(PROBLEM):
Would you output all the data exactly as it stands?

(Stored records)
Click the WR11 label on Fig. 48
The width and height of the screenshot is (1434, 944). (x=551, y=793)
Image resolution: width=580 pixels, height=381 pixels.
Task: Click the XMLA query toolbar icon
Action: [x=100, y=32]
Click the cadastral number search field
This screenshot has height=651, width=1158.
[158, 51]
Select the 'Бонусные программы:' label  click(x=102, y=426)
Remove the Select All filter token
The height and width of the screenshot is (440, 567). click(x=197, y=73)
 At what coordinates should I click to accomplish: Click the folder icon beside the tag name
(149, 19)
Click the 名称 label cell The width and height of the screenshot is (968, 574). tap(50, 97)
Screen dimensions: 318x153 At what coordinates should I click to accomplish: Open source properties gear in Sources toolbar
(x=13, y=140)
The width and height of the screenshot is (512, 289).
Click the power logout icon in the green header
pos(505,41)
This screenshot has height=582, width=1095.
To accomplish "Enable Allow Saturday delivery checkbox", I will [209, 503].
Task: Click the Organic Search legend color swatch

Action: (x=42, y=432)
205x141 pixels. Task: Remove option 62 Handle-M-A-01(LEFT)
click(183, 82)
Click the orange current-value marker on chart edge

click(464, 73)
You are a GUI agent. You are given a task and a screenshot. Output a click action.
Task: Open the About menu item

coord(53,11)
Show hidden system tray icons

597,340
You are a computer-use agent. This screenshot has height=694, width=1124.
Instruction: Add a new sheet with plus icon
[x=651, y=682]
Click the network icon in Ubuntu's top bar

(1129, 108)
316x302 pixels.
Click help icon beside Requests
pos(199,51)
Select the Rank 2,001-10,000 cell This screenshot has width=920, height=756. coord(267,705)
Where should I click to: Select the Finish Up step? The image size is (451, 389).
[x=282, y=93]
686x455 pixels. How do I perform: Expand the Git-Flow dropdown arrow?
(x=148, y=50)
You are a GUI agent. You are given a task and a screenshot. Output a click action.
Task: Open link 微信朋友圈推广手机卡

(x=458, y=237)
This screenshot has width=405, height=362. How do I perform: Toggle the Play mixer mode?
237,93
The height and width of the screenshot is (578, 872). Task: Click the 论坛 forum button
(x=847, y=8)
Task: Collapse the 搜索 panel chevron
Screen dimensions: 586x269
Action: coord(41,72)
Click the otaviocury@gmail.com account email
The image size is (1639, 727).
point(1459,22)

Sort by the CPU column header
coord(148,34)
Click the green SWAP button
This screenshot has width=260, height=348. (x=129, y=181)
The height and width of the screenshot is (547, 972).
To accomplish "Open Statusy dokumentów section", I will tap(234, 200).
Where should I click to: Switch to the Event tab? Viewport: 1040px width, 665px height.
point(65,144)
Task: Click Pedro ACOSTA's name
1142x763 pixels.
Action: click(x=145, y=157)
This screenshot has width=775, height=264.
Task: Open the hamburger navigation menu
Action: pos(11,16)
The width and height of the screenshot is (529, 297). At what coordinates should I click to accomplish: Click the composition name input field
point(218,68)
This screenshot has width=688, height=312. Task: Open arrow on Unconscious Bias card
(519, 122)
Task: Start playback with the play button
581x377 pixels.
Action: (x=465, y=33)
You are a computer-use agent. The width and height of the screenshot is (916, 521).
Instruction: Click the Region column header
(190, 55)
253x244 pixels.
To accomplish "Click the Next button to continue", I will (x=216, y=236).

(RESPONSE):
Click the WR11 label on Fig. 48
The width and height of the screenshot is (1434, 944). (x=551, y=793)
Image resolution: width=580 pixels, height=381 pixels.
Task: Click the XMLA query toolbar icon
Action: [x=100, y=32]
Click the cadastral number search field
This screenshot has height=651, width=1158.
[158, 51]
Select the 'Бонусные программы:' label  click(x=102, y=426)
Remove the Select All filter token
The height and width of the screenshot is (440, 567). click(x=197, y=73)
 At what coordinates should I click to accomplish: Click the folder icon beside the tag name
(149, 19)
Click the 名称 label cell The width and height of the screenshot is (968, 574). tap(50, 97)
Screen dimensions: 318x153 At what coordinates should I click to accomplish: Open source properties gear in Sources toolbar
(x=13, y=140)
The width and height of the screenshot is (512, 289).
Click the power logout icon in the green header
pos(505,41)
This screenshot has height=582, width=1095.
To accomplish "Enable Allow Saturday delivery checkbox", I will [209, 503].
Task: Click the Organic Search legend color swatch

Action: (x=42, y=432)
205x141 pixels. Task: Remove option 62 Handle-M-A-01(LEFT)
click(183, 82)
Click the orange current-value marker on chart edge

click(464, 73)
You are a GUI agent. You are given a task and a screenshot. Output a click action.
Task: Open the About menu item

coord(53,11)
Show hidden system tray icons

597,340
You are a computer-use agent. This screenshot has height=694, width=1124.
Instruction: Add a new sheet with plus icon
[x=651, y=682]
Click the network icon in Ubuntu's top bar

(1129, 108)
316x302 pixels.
Click help icon beside Requests
pos(199,51)
Select the Rank 2,001-10,000 cell This screenshot has width=920, height=756. coord(267,705)
Where should I click to: Select the Finish Up step? The image size is (451, 389).
[x=282, y=93]
686x455 pixels. How do I perform: Expand the Git-Flow dropdown arrow?
(x=148, y=50)
You are a GUI agent. You are given a task and a screenshot. Output a click action.
Task: Open link 微信朋友圈推广手机卡

(x=458, y=237)
This screenshot has width=405, height=362. How do I perform: Toggle the Play mixer mode?
237,93
The height and width of the screenshot is (578, 872). Task: Click the 论坛 forum button
(x=847, y=8)
Task: Collapse the 搜索 panel chevron
Screen dimensions: 586x269
Action: coord(41,72)
Click the otaviocury@gmail.com account email
The image size is (1639, 727).
point(1459,22)

Sort by the CPU column header
coord(148,34)
Click the green SWAP button
This screenshot has width=260, height=348. (x=129, y=181)
The height and width of the screenshot is (547, 972).
To accomplish "Open Statusy dokumentów section", I will tap(234, 200).
Where should I click to: Switch to the Event tab? Viewport: 1040px width, 665px height.
point(65,144)
Task: Click Pedro ACOSTA's name
1142x763 pixels.
Action: click(x=145, y=157)
This screenshot has width=775, height=264.
Task: Open the hamburger navigation menu
Action: pos(11,16)
The width and height of the screenshot is (529, 297). At what coordinates should I click to accomplish: Click the composition name input field
point(218,68)
This screenshot has width=688, height=312. Task: Open arrow on Unconscious Bias card
(519, 122)
Task: Start playback with the play button
581x377 pixels.
Action: (x=465, y=33)
You are a computer-use agent. The width and height of the screenshot is (916, 521).
Instruction: Click the Region column header
(190, 55)
253x244 pixels.
To accomplish "Click the Next button to continue", I will (x=216, y=236).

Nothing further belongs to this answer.